There are two big goals around this thing–there’s a lot of things that we’d love to choose, but two things are really important to us. One is that we wanted to build a JavaScript framework that the enterprise could rely on, not just for Salesforce-specific applications, but for any applications, and really that’s because we felt that that’s a very important segment that’s underserved. They have specific requirements, such as the ability to run across many different browsers and to do so reliably. So we’ve introduced capabilities within this Lightning Web Components framework that’s now open source that allow you to do that, not just create a really great application for something like Chrome, but also for Internet Explorer 11 (IE 11), which is a reality that many enterprise developers have to deal with, and that not every framework reflects and understands.
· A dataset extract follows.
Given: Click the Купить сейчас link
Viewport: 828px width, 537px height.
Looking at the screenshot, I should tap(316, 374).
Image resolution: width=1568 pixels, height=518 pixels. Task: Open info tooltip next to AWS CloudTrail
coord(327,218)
That was a huge goal.

The second goal is that, as we’re building these capabilities, as we’re bringing to market these new web standards-based features, we wanted a community that could help us evolve them. We knew that for this to really stick, we needed a community of developers with us to co-own the roadmap, and show us where to go. So we’ve historically done a great job of interfacing with our community and sourcing feedback from them on shaping a roadmap, but we really wanted them to actively participate, and by being open source, they can not only explore our source code and customize what we have, they can contribute the changes back to this underlying LWC source code, and actually drive the framework forward. Since this is something that’s represented in web standards bodies like W3C, they’re also indirectly affecting web standards themselves, which is, we think, an unparalleled opportunity, and so really accelerating our ability to do that by bringing a broader open source community, and in turn, giving them capabilities that they can’t find anywhere else, we think that’s really the opportunity that we have in play right now.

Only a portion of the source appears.